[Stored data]
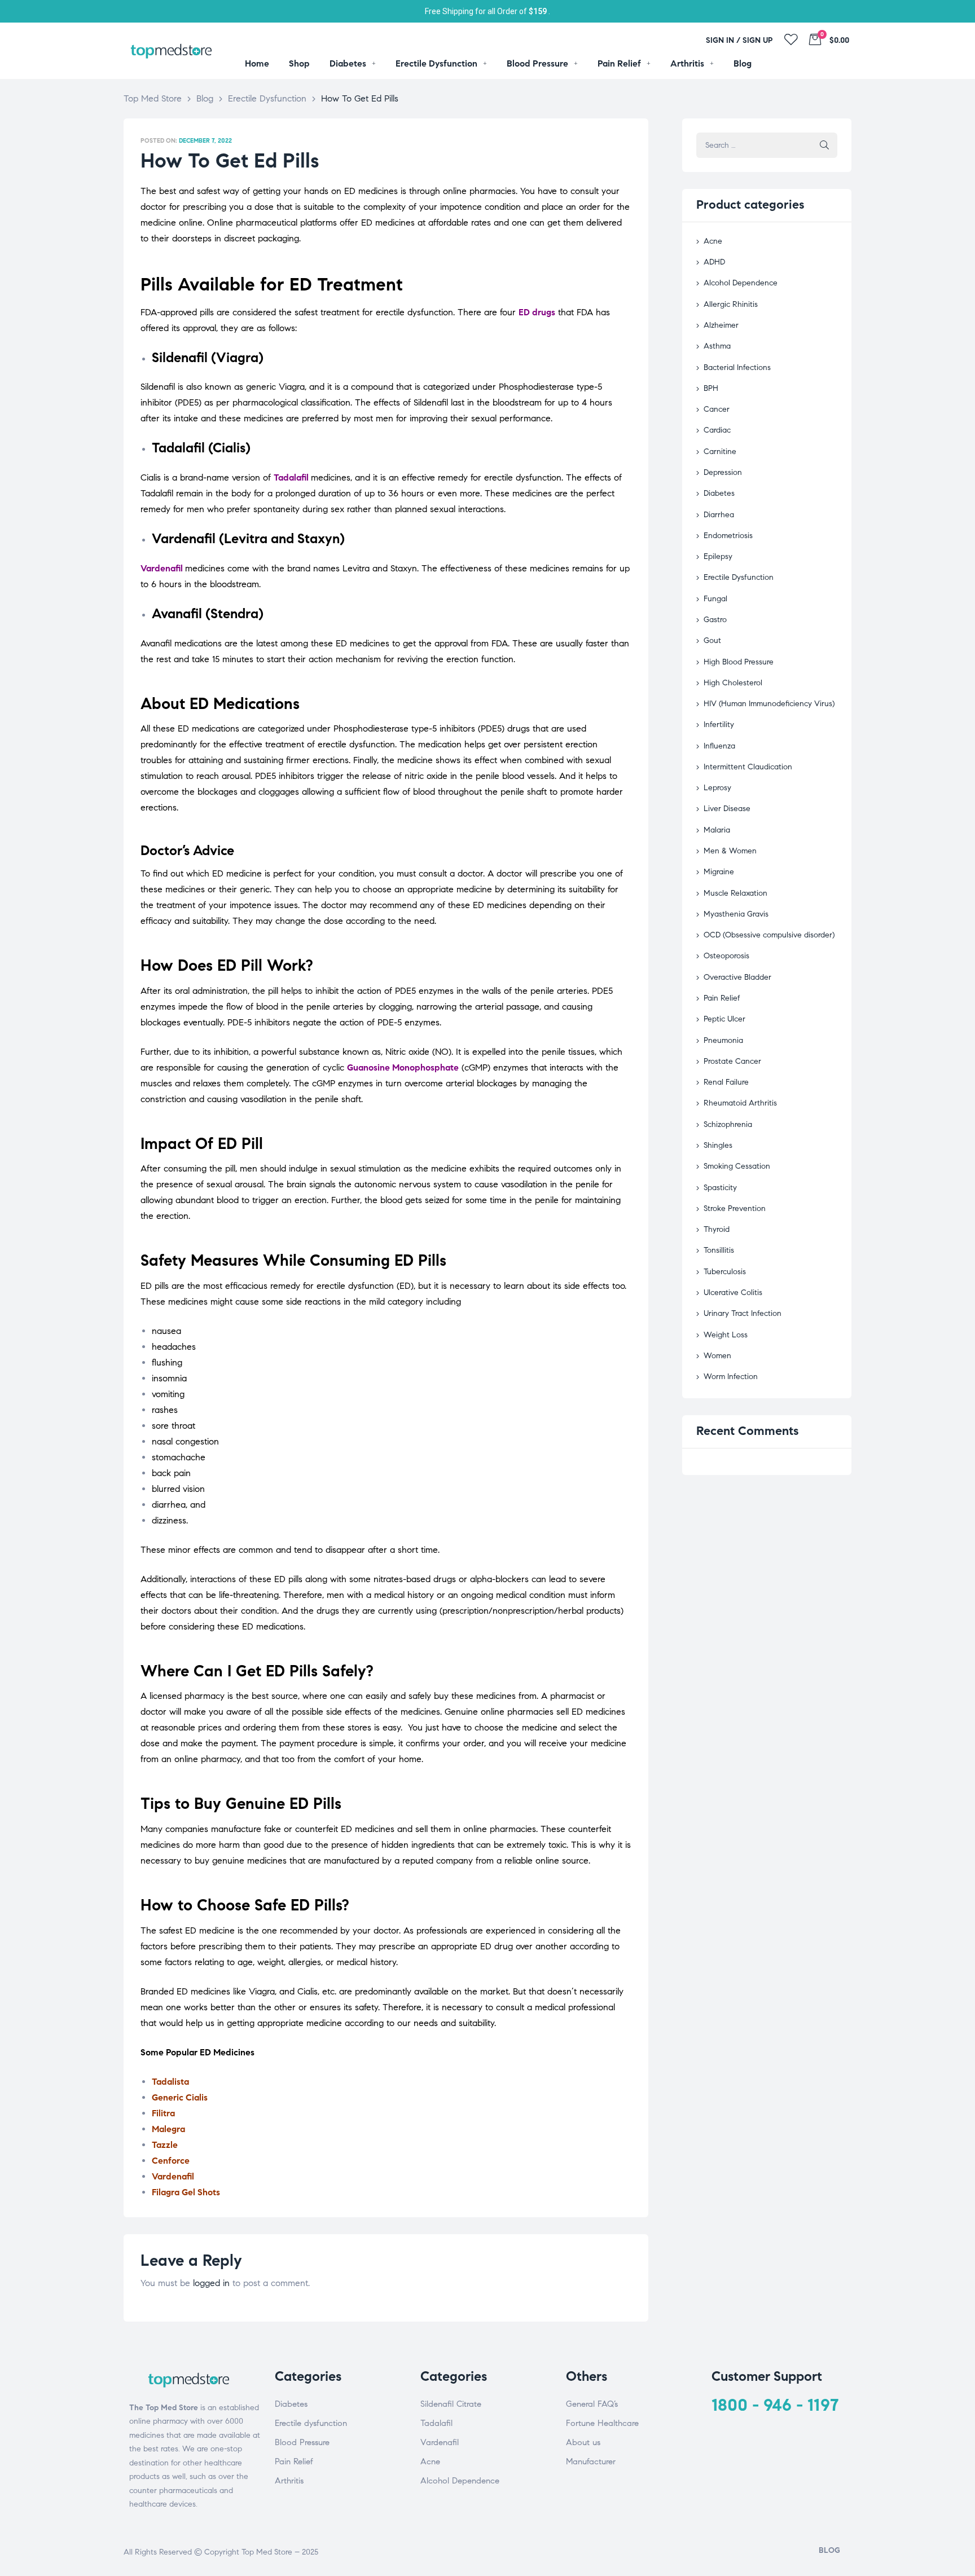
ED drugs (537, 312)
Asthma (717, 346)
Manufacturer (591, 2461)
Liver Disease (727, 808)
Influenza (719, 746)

* * *

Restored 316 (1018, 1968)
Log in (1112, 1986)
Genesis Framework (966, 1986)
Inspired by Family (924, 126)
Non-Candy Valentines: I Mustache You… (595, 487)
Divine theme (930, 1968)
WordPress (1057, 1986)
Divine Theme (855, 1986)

Requirement
In the entries above, the lines from the one bearing "Restored 316 (1018, 1968)" up to and including the one bearing "Divine Theme (855, 1986)" should be transcribed exactly; no other line is wanted.

Result of the exercise
Restored 316 (1018, 1968)
Log in (1112, 1986)
Genesis Framework (966, 1986)
Inspired by Family (924, 126)
Non-Candy Valentines: I Mustache You… (595, 487)
Divine theme (930, 1968)
WordPress (1057, 1986)
Divine Theme (855, 1986)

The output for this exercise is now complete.